Gail Harmon, Texas Assisted Living Association president and CEO, said the state has a different challenge compared to the rest of the U.S.

“I don’t think that senior housing is scarce in Texas,” Harmon said. “I think the issue is affordability, particularly if you are looking at assisted living.”

High demand spurs local senior housing projectsHigh demand spurs local senior housing projects
Although Harmon said high-end facilities offer beautiful properties and amenities, the price of these complexes limit some seniors’ choices.

“They’re fantastic options for senior care for everybody who can afford them, and they are filling a gap in the market,” she said. “Unfortunately, not everybody can afford what most people would term a ‘luxury’ arrangement like that. That’s where Texas is going to have an issue going forward.”

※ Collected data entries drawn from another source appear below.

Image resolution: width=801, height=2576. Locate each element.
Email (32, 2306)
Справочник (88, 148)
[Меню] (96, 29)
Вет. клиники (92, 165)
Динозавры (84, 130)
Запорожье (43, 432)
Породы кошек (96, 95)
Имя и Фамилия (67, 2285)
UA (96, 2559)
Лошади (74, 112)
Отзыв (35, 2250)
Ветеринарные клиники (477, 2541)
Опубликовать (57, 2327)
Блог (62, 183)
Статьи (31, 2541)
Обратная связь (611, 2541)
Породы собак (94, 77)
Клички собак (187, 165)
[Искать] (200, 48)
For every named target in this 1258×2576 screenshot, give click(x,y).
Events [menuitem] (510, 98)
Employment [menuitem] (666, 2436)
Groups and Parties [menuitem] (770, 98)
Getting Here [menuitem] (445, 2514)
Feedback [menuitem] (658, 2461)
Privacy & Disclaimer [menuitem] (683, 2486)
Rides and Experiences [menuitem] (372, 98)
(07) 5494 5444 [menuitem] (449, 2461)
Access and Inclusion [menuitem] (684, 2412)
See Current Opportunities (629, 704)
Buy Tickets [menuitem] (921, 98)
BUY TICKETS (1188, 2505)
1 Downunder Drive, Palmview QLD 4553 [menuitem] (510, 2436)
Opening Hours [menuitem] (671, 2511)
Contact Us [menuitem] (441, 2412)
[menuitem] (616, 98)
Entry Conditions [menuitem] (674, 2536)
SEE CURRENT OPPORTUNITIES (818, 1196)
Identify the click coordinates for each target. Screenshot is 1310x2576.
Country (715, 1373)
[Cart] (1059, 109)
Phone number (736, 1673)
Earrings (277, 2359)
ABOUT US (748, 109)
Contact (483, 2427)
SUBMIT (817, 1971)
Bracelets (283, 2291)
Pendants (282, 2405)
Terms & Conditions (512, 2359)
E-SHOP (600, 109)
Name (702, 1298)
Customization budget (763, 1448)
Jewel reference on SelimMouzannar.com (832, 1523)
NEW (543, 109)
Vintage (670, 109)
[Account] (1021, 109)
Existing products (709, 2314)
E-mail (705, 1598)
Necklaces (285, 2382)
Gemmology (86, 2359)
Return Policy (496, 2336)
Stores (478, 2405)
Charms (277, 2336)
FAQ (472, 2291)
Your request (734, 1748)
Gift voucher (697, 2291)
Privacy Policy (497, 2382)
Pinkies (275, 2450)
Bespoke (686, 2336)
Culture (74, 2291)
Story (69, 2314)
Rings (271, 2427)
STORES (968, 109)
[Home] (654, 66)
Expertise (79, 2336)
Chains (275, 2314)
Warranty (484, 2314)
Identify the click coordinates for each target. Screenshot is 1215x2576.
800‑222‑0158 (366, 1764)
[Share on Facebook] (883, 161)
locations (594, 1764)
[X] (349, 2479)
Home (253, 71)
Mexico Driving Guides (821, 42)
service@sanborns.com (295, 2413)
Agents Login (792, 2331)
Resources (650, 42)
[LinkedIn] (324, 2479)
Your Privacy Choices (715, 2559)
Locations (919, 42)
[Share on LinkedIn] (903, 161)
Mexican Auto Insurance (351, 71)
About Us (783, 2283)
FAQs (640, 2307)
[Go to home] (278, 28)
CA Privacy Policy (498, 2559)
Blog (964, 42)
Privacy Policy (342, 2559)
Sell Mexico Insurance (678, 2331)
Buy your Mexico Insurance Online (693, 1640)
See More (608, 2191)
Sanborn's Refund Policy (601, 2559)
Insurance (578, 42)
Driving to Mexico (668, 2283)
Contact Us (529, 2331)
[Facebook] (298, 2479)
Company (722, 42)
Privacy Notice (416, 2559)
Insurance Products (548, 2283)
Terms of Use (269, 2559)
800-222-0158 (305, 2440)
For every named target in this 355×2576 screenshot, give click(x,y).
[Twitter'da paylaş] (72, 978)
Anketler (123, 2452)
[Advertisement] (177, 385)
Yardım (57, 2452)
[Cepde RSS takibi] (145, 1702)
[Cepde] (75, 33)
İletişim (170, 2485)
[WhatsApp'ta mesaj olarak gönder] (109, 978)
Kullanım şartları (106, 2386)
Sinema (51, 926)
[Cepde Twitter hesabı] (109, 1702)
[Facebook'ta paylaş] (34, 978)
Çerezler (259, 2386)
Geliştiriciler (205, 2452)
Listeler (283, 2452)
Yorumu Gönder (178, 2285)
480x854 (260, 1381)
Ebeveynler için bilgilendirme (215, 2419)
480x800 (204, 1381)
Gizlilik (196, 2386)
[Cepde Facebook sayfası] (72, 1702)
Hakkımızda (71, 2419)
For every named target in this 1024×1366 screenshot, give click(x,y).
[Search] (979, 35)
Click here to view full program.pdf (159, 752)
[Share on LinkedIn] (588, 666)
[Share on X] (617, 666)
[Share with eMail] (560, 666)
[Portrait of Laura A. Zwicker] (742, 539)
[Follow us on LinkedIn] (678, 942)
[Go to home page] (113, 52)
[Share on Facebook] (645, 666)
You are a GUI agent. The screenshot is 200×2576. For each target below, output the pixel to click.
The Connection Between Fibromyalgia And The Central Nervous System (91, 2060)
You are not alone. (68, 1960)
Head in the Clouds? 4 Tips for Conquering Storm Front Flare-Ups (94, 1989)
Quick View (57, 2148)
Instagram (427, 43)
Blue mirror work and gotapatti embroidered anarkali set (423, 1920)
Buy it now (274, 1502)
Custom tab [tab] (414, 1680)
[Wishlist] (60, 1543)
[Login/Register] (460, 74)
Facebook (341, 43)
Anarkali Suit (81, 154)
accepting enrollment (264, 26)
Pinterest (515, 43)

Seniors living on Social Security face particular hardships. Those who receive $1,200-$1,500 per month in Social Security cannot afford a lot of the available housing options, Harmon said.

“That’s something that the industry is starting to grapple with: how we can bring prices down a bit and make it more affordable for more people,” Harmon said.

TALA continues to work with national organizations to address problems with senior housing affordability and availability. Medicaid plays a bigger role in addressing these challenges in other states, Harmon said, but she does not expect Texas to expand the program anytime soon.

Senior housing officials also expect a lack of retirement saving plans to further complicate the process. Harmon said problems will continue as more seniors retire without sufficient savings.

“When people haven’t saved and they don’t have the resources, it makes an already tough problem even tougher,” she said. “I don’t see that changing anytime soon because the group that’s approaching retirement age now is, unfortunately, the group that may not have enough money going into retirement. It’s a complicated issue on many fronts, and I don’t think anybody has all the answers yet.”